Dataset entries

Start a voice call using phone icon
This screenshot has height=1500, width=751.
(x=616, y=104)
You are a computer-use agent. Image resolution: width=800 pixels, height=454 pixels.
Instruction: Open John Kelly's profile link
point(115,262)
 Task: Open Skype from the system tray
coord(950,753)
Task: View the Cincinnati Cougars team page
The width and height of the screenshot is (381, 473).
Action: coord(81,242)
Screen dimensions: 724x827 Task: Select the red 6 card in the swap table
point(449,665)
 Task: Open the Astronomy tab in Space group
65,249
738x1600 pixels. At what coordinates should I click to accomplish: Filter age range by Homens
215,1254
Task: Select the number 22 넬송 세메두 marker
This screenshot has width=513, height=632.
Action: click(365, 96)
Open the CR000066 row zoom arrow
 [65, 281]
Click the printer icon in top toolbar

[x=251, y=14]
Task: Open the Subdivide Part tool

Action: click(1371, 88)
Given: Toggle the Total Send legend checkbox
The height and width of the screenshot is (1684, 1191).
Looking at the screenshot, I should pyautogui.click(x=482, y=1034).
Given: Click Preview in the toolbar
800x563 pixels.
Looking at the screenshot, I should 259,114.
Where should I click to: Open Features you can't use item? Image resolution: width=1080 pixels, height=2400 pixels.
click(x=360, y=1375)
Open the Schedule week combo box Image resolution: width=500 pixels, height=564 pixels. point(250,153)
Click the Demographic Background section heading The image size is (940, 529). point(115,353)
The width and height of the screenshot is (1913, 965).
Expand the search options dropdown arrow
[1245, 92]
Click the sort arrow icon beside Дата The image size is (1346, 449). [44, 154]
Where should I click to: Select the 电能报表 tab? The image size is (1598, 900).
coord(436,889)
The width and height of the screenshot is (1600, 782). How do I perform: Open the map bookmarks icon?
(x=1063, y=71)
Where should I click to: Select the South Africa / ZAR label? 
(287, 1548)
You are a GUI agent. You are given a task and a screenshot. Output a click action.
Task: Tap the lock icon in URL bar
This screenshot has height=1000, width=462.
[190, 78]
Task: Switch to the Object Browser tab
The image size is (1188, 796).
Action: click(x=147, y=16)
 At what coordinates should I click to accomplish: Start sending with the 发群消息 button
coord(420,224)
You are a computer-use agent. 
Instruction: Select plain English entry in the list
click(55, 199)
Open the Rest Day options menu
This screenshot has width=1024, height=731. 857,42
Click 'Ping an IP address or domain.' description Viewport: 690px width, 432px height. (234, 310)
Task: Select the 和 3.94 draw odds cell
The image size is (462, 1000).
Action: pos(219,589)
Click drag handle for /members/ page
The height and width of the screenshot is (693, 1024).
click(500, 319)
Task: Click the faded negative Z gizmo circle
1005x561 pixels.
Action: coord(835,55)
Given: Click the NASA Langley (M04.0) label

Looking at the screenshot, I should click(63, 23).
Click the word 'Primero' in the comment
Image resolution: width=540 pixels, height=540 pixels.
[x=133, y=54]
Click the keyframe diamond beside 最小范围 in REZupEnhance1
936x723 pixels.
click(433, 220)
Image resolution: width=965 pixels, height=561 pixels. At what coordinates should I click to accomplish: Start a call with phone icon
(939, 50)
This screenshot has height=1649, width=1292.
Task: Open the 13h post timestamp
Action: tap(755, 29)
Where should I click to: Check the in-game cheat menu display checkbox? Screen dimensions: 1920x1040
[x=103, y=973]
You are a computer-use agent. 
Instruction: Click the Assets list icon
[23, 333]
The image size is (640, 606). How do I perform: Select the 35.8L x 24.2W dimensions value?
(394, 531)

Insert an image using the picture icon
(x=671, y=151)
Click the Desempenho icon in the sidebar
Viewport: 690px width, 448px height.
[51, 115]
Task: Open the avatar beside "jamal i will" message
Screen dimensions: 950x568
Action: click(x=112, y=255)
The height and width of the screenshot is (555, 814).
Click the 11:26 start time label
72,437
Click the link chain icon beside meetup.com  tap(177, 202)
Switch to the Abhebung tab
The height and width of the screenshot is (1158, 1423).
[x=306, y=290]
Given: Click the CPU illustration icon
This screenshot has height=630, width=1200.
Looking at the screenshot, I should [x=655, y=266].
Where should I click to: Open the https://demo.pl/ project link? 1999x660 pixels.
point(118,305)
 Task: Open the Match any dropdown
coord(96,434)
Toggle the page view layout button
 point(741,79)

◆ **Prompt**:
Reproduce the lines above. Leave each one as it is.

◆ **Answer section**:
Start a voice call using phone icon
This screenshot has height=1500, width=751.
(x=616, y=104)
You are a computer-use agent. Image resolution: width=800 pixels, height=454 pixels.
Instruction: Open John Kelly's profile link
point(115,262)
 Task: Open Skype from the system tray
coord(950,753)
Task: View the Cincinnati Cougars team page
The width and height of the screenshot is (381, 473).
Action: coord(81,242)
Screen dimensions: 724x827 Task: Select the red 6 card in the swap table
point(449,665)
 Task: Open the Astronomy tab in Space group
65,249
738x1600 pixels. At what coordinates should I click to accomplish: Filter age range by Homens
215,1254
Task: Select the number 22 넬송 세메두 marker
This screenshot has width=513, height=632.
Action: click(365, 96)
Open the CR000066 row zoom arrow
 [65, 281]
Click the printer icon in top toolbar

[x=251, y=14]
Task: Open the Subdivide Part tool

Action: click(1371, 88)
Given: Toggle the Total Send legend checkbox
The height and width of the screenshot is (1684, 1191).
Looking at the screenshot, I should pyautogui.click(x=482, y=1034).
Given: Click Preview in the toolbar
800x563 pixels.
Looking at the screenshot, I should 259,114.
Where should I click to: Open Features you can't use item? Image resolution: width=1080 pixels, height=2400 pixels.
click(x=360, y=1375)
Open the Schedule week combo box Image resolution: width=500 pixels, height=564 pixels. point(250,153)
Click the Demographic Background section heading The image size is (940, 529). point(115,353)
The width and height of the screenshot is (1913, 965).
Expand the search options dropdown arrow
[1245, 92]
Click the sort arrow icon beside Дата The image size is (1346, 449). [44, 154]
Where should I click to: Select the 电能报表 tab? The image size is (1598, 900).
coord(436,889)
The width and height of the screenshot is (1600, 782). How do I perform: Open the map bookmarks icon?
(x=1063, y=71)
Where should I click to: Select the South Africa / ZAR label? 
(287, 1548)
You are a GUI agent. You are given a task and a screenshot. Output a click action.
Task: Tap the lock icon in URL bar
This screenshot has height=1000, width=462.
[190, 78]
Task: Switch to the Object Browser tab
The image size is (1188, 796).
Action: click(x=147, y=16)
 At what coordinates should I click to accomplish: Start sending with the 发群消息 button
coord(420,224)
You are a computer-use agent. 
Instruction: Select plain English entry in the list
click(55, 199)
Open the Rest Day options menu
This screenshot has width=1024, height=731. 857,42
Click 'Ping an IP address or domain.' description Viewport: 690px width, 432px height. (234, 310)
Task: Select the 和 3.94 draw odds cell
The image size is (462, 1000).
Action: pos(219,589)
Click drag handle for /members/ page
The height and width of the screenshot is (693, 1024).
click(500, 319)
Task: Click the faded negative Z gizmo circle
1005x561 pixels.
Action: coord(835,55)
Given: Click the NASA Langley (M04.0) label

Looking at the screenshot, I should click(63, 23).
Click the word 'Primero' in the comment
Image resolution: width=540 pixels, height=540 pixels.
[x=133, y=54]
Click the keyframe diamond beside 最小范围 in REZupEnhance1
936x723 pixels.
click(433, 220)
Image resolution: width=965 pixels, height=561 pixels. At what coordinates should I click to accomplish: Start a call with phone icon
(939, 50)
This screenshot has height=1649, width=1292.
Task: Open the 13h post timestamp
Action: tap(755, 29)
Where should I click to: Check the in-game cheat menu display checkbox? Screen dimensions: 1920x1040
[x=103, y=973]
You are a computer-use agent. 
Instruction: Click the Assets list icon
[23, 333]
The image size is (640, 606). How do I perform: Select the 35.8L x 24.2W dimensions value?
(394, 531)

Insert an image using the picture icon
(x=671, y=151)
Click the Desempenho icon in the sidebar
Viewport: 690px width, 448px height.
[51, 115]
Task: Open the avatar beside "jamal i will" message
Screen dimensions: 950x568
Action: click(x=112, y=255)
The height and width of the screenshot is (555, 814).
Click the 11:26 start time label
72,437
Click the link chain icon beside meetup.com  tap(177, 202)
Switch to the Abhebung tab
The height and width of the screenshot is (1158, 1423).
[x=306, y=290]
Given: Click the CPU illustration icon
This screenshot has height=630, width=1200.
Looking at the screenshot, I should [x=655, y=266].
Where should I click to: Open the https://demo.pl/ project link? 1999x660 pixels.
point(118,305)
 Task: Open the Match any dropdown
coord(96,434)
Toggle the page view layout button
 point(741,79)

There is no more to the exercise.